Edwards has more than honored the spirit of the original. Those hospitals are now filled with Americans and tended to by Elizabeth Olsen, while refugees collect in giant sports stadiums that recall the aftermath of Katrina. The American psyche wold appear to be in roughly the same state of disrepair as that of Japan in 1954. We’re ready for Godzilla in a way we weren’t in 1998, when Roland Emmerich rolled out his remake. If the cycle of disaster movies that gripped audiences in the 1990s were notable for their jocular oops-apocalypse tone – “Ha ha! It's the wonder of nature, baby!” boomed Phillip Seymour Hoffman, as tornadoes ripped up the south in Jan De Bont’s Twister – our contemporary variants are joke-free zones in which mankind isn’t just threatened with extinction.
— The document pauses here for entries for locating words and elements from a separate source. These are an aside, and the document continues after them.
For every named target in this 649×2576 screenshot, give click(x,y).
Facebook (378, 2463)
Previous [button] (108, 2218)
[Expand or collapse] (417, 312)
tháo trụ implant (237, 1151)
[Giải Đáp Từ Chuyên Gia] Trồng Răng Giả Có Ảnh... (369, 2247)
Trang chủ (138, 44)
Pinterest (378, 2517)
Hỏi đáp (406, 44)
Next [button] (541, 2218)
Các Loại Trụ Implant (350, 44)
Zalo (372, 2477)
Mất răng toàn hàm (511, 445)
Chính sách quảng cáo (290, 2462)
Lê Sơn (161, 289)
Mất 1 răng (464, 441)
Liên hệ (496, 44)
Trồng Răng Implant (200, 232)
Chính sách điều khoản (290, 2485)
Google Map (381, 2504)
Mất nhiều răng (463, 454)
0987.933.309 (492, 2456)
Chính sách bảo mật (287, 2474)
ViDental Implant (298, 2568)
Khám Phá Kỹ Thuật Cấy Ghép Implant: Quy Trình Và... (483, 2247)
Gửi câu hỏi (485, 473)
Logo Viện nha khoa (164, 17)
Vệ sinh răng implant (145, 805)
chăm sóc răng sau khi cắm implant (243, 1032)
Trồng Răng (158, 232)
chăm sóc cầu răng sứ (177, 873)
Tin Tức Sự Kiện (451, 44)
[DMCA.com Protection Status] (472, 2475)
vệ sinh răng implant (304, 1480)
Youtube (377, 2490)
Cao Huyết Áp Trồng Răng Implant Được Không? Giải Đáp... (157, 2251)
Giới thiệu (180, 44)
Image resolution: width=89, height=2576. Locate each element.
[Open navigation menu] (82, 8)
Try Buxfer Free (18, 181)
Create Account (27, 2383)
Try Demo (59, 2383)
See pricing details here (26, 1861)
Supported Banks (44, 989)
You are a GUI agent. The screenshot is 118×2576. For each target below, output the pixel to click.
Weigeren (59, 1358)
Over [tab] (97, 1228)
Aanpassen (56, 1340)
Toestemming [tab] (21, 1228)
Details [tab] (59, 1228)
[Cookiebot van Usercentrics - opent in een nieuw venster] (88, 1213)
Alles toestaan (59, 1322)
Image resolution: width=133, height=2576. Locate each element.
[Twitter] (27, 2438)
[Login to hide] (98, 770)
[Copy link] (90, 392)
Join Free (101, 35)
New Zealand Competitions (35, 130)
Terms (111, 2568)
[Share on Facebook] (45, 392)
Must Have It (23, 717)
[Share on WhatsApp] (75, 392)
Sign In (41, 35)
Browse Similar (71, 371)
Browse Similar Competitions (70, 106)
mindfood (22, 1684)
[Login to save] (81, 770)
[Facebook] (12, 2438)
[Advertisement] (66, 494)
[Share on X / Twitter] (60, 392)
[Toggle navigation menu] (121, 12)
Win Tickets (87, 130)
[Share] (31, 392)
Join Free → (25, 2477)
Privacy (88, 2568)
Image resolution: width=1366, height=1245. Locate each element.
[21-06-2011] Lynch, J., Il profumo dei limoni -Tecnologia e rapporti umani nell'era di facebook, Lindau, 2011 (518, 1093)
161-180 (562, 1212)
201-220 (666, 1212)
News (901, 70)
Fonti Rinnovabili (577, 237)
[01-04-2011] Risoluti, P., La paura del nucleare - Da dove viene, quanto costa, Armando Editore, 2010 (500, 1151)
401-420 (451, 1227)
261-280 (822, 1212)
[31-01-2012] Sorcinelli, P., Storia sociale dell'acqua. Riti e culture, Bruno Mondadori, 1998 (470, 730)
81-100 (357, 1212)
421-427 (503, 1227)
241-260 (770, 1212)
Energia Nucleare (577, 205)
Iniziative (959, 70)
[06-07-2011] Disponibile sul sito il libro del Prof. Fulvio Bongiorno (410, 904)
We're told we deserve it.

Not only do we bring our own nuclear doom upon our heads in Godzilla, but in a few weeks' time, we stand in the dock once again, indicted for crimes against the primate in Dawn of the Planet of the Apes. And this just a few Sundays after God annihilated the Earth on account of our wickedness in Darren Aronofsky’s Noah. “The wickedness is not just in them, it’s in all of us,” insisted Russell Crowe’s prophet. “It had to be what He wanted – a world without men. You see that, don’t you?”

The right went into its usual tizzy over Aronofsky’s film, with Glenn Beck saying, “it’s just so pro-animal and anti-human, and I mean strongly anti-human,” but for once, the nut fringe was basically right. The blockbuster has finally gone post-human. The Godzilla movies always tilted audience sympathy towards the monster, of course, but as Edwards' lizard takes a bow and slips into the ocean once more at the end of the film, I felt something else: a nip of the old Avatar blues. The first true hero of summer and he doesn’t even say goodbye.